Question: How is IOP corrected for corneal thickness?


Answer:
As a very general rule of thumb, we add or subtract 1 mm of IOP for every 20 microns that the cornea is thicker or thinner than 540 microns. We are just learning about all the other physiologic characteristics of the cornea that affect IOP, so this rule may not be all that accurate.

Dr. Rick Wilson
April 4, 2006

Question: What is the relation between corneal thickness and IOP and glaucoma?


Answer:
There are two aspects of corneal thickness. Thin corneas give IOP readings lower than what the patient has; the opposite occurs with thick corneas. And it seems that thin corneas may be a marker for a slightly increased susceptibility for glaucoma damage.

Dr. Rick Wilson
March 15, 2006

Question: What are dellen?


Answer:
If you have had a trabeculectomy that caused an elevation of the conjunctiva high enough to interfere with your lid washing tears over your cornea, then dry areas can form and thin the cornea. These are called delle (just one) or dellen (more than one). If you have them, then you should be seeing an ophthalmologist.

Dr. Rick Wilson
August 2005

Question: What are the side effects of 5-FU on the cornea? Would four injections in four months cause a problem?


Answer:
The anti-metabolite 5-FU slows down the healing of the cornea. Since the surface of the cornea is renewing itself all the time, slowing down the process can result in raw spots on the corneal surface. Four 5-FU shots over time are unlikely to have much effect on the cornea.

Dr. Rick Wilson
August 2005

Question: Can Flomax [a prostate medication] cause flat iris, even a year after I've stopped taking it? Thus complicating glaucoma and cataract surgery?


Answer:
Very true indeed. It is not clear yet, but these effects seem to be very long lasting.
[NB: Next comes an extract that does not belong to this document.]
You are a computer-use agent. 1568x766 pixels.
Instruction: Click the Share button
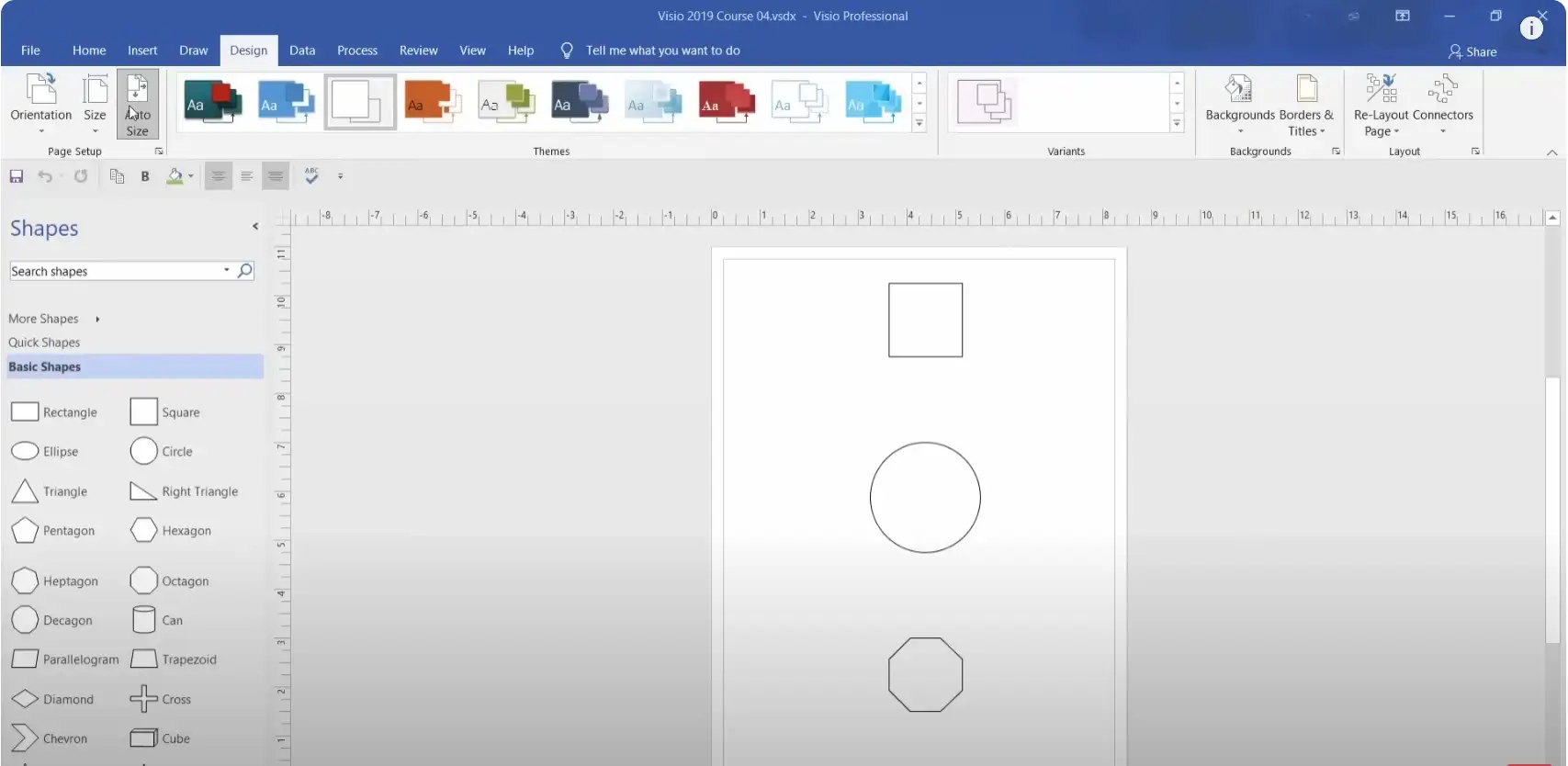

Click here for information on prostate drugs and eye surgery.


Dr. Rick Wilson
February 8, 2006

Question: Can you have LASIK if you have glaucoma?


Answer:
Mild to moderate glaucoma is usually not a problem for LASIK. However, most of us would avoid LASIK in severe glaucoma patients with advanced damage. During LASIK, a suction cup is placed on the eye to stabilize and fixate the eye when the corneal flap is cut, raising the intraocular pressure (IOP) to very high levels for a short period of time. The resulting risk to the remaining optic nerve of patients with advanced glaucoma is excessive.

Dr. Elliot Werner
September 7, 2005

Question: Does LASIK cause inaccurate intraocular pressure (IOP) measurements?


Answer:
After LASIK, the IOP reads a little lower than it really is, but we can adjust for that.

September 7, 2005

Question: How is intraocular pressure (IOP) corrected for different corneal thickness? What central corneal thickness (CCT) is normal?


Answer:
Normal CCT is between 520 and 580 microns. There are correction formulas, but most clinicians just recognize that a very thin cornea means the IOP is higher than measured and a very thick cornea means the opposite.

Dr. Elliot Werner
September 7, 2005

Question: Does a central corneal thickness (CCT) reading on an eye with iridocorneal endothelial syndrome (ICE) have any value?


Answer:
It can help monitor the progress if the cornea gets thicker with time. The findings about CCT and glaucoma are for primary open-angle glaucoma (POAG) and normal-tension glaucoma (NTG) patients with normal corneas; they are not useful in patients with corneal diseases such as ICE.

Dr. Elliot Werner
September 7, 2005

Question: How are endothelial cells counted?


Answer:
Endothelial cell count is usually determined by a machine that takes a photograph of the cornea's under/inner side, and then counts the individual cells for a given area. It's not painful, and it's quick.

Dr. Jonathan Myers
December 7, 2005

Question: What does an ECC (endothelial cell count) tell us?


Answer:
The cornea, the clear covering of the eye, is kept clear and healthy by a lining of cells on its inner side, the endothelial cells. With age, multiple surgeries, and other eye conditions, there are fewer endothelial cells. As the number of cells drops, the ability of the cornea to maintain clarity drops. A low endothelial cell count may suggest that surgery, such as cataract or glaucoma surgery, carries a higher risk of reduced corneal clarity and the need for a corneal transplant.